Source passage:
______________________________

Studies have tested the use of melatonin, high dosage vitamins, and different antioxidants in concurrence with antipsychotic drugs (often used to treat schizophrenia) as a way of preventing and treating tardive dyskinesia. Although further research is needed, studies reported a much lower percentage of individuals developing tardive dyskinesia than the current rate of people for those taking antipsychotic drugs. Tentative evidence supports the use of vitamin E for prevention.

==Treatment==

Valbenazine was approved by the FDA for tardive dyskinesia in April 2017. Tetrabenazine, which is a dopamine depleting drug, is sometimes used to treat tardive dyskinesia and other movement disorders (e.g. Huntington's chorea). Deutetrabenazine, an isotopic isomer of tetrabenazine, was approved by the FDA for tardive dyskinesia in August 2017. Vitamin B_{6} has been reported to be an effective treatment for TD in two randomised double-blind placebo-controlled trials, but the overall evidence for its effectiveness is considered "weak." Clonidine may also be useful in the treatment of TD, although dose-limiting hypotension and sedation may hinder its usage. Botox injections are used for minor focal dystonia, but not in more advanced tardive dyskinesia. As of 2018, evidence is insufficient to support the use of benzodiazepines, baclofen, progabide, sodium valproate, gaboxadol, or calcium channel blockers (e.g. diltiazem).

==Epidemiology==
Tardive dyskinesia most commonly occurs in people with psychiatric conditions who are treated with antipsychotic medications for many years. The average rate of people affected has been estimated to be around 30% for individuals taking antipsychotic medication, such as that used to treat schizophrenia. A study being conducted at the Yale University School of Medicine has estimated that "32% of people develop persistent tics after 5 years on major tranquilizers, 57% by 15 years, and 68% by 25 years." More drastic data was found during a longitudinal study conducted on individuals 45 years of age and older who were taking antipsychotic drugs. According to this research study, 26% of people developed tardive dyskinesia after just one year on the medication. Another 60% of this at-risk group developed the disorder after 3 years, and 23% developed severe cases of tardive dyskinesia within 3 years. According to these estimates, the majority of people will eventually develop the disorder if they remain on the drugs long enough.

Elderly people are more prone to develop tardive dyskinesia, and elderly women are more at-risk than elderly men. The risk is much lower for younger men and women, and also more equal across the sexes.
Several studies have recently been conducted comparing the number of people affected of tardive dyskinesia with second generation, or more modern, antipsychotic drugs to that of first generation drugs. The newer antipsychotics appear to have a substantially reduced potential for causing tardive dyskinesia. However, some studies express concern that the number of people affected has decreased far less than expected, cautioning against the overestimation of the safety of modern antipsychotics.

A practitioner can evaluate and diagnose a person with tardive dyskinesia by conducting a systematic examination. The practitioner should ask the person to relax, and look for symptoms like facial grimacing, eye or lip movements, tics, respiratory irregularities, and tongue movements. In some cases, people experience nutritional problems, so a practitioner can also look for a gain or loss in weight.

Apart from the underlying psychiatric disorder, tardive dyskinesia may lead to the social isolation of people with the condition. It also increases the risk of body dysmorphic disorder (BDD) and can even lead to suicide. Emotional or physical stress can increase the severity of dyskinetic movements, whereas relaxation and sedation have the opposite effect.

== In popular culture ==
In the TV series The Good Wife and The Good Fight, Michael J. Fox, who has Parkinson's disease, plays the lawyer Louis Canning, who has tardive dyskinesia.

______________________________

Things to do:
(1) In the tardive dyskinesia passage, when did the FDA approve valbenazine for tardive dyskinesia?
(2) Rewrite the tardive dyskinesia passage from "Apart from the" to "the opposite effect.", changing "social isolation" to "withdrawal".
You won't need the material for any of this.

Data under study:

______________________________

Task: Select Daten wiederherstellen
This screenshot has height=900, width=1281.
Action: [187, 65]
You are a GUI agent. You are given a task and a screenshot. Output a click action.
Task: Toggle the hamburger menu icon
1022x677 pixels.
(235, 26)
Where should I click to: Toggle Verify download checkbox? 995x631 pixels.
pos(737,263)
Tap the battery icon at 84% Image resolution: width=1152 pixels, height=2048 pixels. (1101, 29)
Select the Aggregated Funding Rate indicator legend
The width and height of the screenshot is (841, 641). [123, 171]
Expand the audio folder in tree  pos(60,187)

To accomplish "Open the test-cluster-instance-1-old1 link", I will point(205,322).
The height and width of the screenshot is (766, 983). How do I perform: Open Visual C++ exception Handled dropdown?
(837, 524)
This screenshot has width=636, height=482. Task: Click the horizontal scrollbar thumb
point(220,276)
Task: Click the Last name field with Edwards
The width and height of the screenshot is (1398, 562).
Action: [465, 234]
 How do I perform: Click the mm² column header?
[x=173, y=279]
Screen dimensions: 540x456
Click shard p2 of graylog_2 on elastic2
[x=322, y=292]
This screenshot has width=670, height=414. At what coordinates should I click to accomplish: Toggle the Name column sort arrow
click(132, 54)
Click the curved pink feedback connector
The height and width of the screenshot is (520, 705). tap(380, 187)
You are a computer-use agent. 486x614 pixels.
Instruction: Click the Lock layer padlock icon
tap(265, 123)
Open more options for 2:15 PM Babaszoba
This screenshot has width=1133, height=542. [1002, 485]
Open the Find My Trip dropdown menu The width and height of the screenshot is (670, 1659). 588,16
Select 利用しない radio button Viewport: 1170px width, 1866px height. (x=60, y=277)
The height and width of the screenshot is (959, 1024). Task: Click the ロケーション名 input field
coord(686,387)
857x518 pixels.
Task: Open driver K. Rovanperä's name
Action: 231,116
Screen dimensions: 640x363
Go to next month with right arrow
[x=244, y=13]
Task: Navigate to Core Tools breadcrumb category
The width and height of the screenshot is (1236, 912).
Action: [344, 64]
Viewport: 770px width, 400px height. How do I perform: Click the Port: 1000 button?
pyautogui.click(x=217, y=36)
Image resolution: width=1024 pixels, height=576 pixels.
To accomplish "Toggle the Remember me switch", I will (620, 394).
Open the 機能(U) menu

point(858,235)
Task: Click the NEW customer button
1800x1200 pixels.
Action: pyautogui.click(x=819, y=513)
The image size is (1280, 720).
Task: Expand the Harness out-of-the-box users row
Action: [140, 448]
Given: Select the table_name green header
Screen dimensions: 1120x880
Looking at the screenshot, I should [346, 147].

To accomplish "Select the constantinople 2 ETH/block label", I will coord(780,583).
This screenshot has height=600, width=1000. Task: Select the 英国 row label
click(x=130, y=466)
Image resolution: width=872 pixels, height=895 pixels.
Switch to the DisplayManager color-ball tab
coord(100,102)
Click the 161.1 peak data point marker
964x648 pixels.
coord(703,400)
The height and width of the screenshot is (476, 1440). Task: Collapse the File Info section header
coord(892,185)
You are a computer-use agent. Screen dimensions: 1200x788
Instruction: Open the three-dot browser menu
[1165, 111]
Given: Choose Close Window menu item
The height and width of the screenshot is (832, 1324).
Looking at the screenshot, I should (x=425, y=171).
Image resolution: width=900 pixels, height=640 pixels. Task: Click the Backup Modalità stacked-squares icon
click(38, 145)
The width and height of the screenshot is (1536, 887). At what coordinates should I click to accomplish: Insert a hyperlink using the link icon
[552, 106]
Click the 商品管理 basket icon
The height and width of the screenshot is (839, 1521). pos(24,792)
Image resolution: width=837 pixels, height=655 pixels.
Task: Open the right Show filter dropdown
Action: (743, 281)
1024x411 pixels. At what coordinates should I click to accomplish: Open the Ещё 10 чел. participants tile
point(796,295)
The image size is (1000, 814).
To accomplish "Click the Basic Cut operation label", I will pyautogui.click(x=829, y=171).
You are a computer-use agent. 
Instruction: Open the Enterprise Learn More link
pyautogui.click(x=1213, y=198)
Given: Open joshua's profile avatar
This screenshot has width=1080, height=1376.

______________________________

Exercise solutions:
(1) April 2017

(2)
Apart from the underlying psychiatric disorder, tardive dyskinesia may lead to the withdrawal of people with the condition. It also increases the risk of body dysmorphic disorder (BDD) and can even lead to suicide. Emotional or physical stress can increase the severity of dyskinetic movements, whereas relaxation and sedation have the opposite effect.